What happened with the Kroger-Albertsons merger?
Kroger agreed to acquire Albertsons in a large, multi-year proposed combination that drew significant antitrust scrutiny and was ultimately blocked by the courts in early 2025, after which the deal was terminated. The transaction was a major topic in Kroger's risk factors, 8-K filings and legal disclosures, and investors should read filings for the financial and strategic consequences of the deal not closing.
Why does Kroger report sales both 'including' and 'excluding' fuel?
Supermarket fuel is a large but low-margin and highly volatile revenue line. Including it can distort total sales growth and overall margins.

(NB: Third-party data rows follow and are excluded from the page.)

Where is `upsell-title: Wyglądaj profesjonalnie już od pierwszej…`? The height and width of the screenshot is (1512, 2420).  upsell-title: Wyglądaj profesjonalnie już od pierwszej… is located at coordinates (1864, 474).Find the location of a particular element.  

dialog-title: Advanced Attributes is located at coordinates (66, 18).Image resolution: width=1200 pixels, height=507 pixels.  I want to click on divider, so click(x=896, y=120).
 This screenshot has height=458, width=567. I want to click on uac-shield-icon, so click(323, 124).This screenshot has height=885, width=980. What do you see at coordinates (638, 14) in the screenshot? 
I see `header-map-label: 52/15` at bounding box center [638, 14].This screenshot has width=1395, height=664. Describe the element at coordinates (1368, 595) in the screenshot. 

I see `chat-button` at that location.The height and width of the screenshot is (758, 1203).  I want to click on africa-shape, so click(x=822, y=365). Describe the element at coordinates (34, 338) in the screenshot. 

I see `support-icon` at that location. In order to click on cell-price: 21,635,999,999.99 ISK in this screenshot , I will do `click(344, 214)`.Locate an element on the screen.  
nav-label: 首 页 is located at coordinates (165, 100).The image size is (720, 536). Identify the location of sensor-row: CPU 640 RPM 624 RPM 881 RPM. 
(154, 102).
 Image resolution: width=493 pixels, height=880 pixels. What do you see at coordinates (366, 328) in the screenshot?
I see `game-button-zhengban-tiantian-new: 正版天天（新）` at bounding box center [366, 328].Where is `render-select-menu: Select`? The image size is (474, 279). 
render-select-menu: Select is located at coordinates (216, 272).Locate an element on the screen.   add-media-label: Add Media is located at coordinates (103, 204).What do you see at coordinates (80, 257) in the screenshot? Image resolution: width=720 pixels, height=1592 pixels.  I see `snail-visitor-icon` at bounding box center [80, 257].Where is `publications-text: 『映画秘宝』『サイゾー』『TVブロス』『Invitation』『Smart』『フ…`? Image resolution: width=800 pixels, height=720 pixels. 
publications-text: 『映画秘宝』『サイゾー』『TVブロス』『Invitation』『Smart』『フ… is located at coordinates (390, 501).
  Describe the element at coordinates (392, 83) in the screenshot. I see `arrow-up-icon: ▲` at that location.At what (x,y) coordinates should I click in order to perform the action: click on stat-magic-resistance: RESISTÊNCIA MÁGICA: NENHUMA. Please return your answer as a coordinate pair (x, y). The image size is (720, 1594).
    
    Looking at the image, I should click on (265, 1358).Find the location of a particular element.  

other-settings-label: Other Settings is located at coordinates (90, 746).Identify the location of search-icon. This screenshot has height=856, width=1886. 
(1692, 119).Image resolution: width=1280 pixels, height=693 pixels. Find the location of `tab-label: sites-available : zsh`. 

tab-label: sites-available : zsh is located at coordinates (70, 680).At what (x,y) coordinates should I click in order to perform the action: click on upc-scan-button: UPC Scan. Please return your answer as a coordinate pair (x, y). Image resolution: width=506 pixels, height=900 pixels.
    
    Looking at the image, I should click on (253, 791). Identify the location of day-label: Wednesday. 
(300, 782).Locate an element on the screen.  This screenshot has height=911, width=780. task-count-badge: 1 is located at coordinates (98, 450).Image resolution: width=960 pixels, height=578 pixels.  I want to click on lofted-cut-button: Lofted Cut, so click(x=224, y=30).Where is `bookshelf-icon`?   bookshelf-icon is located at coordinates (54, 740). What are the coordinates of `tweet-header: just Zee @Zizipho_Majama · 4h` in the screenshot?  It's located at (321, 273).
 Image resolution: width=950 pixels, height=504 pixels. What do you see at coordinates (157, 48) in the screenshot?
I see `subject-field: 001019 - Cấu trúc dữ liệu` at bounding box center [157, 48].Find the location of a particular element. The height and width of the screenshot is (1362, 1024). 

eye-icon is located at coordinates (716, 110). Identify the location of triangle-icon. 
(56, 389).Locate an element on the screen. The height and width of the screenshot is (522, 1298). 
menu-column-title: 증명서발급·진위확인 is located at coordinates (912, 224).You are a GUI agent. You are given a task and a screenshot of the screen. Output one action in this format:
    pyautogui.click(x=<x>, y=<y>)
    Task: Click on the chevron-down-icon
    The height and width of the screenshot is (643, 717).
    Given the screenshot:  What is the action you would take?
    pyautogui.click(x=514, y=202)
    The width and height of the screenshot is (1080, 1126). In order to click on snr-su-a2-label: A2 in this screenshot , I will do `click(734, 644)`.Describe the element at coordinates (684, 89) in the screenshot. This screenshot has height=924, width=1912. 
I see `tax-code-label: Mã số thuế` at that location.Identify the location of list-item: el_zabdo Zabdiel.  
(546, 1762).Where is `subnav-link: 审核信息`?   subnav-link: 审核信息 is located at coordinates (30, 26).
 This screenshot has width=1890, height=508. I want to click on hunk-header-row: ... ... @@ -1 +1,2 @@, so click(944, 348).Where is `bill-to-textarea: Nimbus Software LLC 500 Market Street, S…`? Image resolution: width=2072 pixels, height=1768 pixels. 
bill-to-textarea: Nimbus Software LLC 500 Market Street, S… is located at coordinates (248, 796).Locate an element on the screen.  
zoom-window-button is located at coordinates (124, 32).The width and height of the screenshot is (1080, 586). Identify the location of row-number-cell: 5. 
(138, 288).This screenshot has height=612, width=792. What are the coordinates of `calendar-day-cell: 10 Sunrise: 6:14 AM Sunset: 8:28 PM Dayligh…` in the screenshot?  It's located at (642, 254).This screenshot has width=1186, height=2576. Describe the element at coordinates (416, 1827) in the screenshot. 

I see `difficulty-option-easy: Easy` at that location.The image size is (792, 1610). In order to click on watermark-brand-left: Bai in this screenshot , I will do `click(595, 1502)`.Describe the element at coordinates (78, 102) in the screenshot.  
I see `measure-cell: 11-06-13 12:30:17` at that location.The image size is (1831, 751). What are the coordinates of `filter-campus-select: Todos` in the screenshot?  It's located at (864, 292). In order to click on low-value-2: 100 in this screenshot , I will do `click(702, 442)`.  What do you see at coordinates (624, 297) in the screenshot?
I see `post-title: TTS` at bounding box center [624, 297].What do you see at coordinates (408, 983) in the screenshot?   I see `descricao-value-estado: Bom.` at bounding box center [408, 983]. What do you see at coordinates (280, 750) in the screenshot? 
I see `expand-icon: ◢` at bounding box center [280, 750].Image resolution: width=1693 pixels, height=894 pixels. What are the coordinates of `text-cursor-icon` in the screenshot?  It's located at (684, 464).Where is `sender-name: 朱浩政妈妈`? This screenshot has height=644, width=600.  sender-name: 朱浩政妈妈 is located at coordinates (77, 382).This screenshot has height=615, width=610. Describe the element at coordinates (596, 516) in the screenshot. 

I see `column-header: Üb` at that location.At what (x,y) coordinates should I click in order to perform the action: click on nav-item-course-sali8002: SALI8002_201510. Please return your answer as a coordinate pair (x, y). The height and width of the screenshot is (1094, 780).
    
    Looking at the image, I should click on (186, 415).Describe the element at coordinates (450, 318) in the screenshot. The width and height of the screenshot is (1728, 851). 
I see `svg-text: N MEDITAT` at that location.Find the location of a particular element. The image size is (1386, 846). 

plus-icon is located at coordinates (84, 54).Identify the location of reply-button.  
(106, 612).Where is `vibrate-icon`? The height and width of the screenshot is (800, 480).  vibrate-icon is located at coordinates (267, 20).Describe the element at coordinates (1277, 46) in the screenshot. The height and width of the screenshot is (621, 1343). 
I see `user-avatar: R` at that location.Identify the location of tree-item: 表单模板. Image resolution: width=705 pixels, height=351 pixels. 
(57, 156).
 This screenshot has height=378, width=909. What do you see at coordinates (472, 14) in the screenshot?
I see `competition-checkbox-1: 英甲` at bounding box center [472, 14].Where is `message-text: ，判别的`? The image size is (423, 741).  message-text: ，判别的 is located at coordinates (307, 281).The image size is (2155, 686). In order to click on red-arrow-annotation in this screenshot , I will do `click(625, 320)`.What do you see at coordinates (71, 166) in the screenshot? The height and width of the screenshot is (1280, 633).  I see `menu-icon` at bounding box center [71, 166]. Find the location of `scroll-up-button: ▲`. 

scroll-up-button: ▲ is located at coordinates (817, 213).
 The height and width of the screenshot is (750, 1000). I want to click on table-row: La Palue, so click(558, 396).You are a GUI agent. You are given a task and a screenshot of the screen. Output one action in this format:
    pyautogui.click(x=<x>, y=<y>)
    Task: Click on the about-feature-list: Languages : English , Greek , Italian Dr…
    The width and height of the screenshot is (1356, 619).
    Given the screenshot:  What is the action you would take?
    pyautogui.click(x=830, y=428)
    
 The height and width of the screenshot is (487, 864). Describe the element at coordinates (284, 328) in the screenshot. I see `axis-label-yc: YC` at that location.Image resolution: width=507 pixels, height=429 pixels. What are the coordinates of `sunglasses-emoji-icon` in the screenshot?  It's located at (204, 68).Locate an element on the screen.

Kroger therefore highlights identical sales excluding fuel as the cleaner gauge of underlying grocery demand, which is the metric most investors track in the MD&A.
What is the single most useful metric to watch in Kroger's quarterly filings?
Identical sales excluding fuel is the headline operating metric, because it shows whether the core grocery business is genuinely growing. Pair it with gross margin (and the LIFO charge) and the OG&A expense rate to judge whether any sales growth is actually translating into profit given Kroger's thin margins.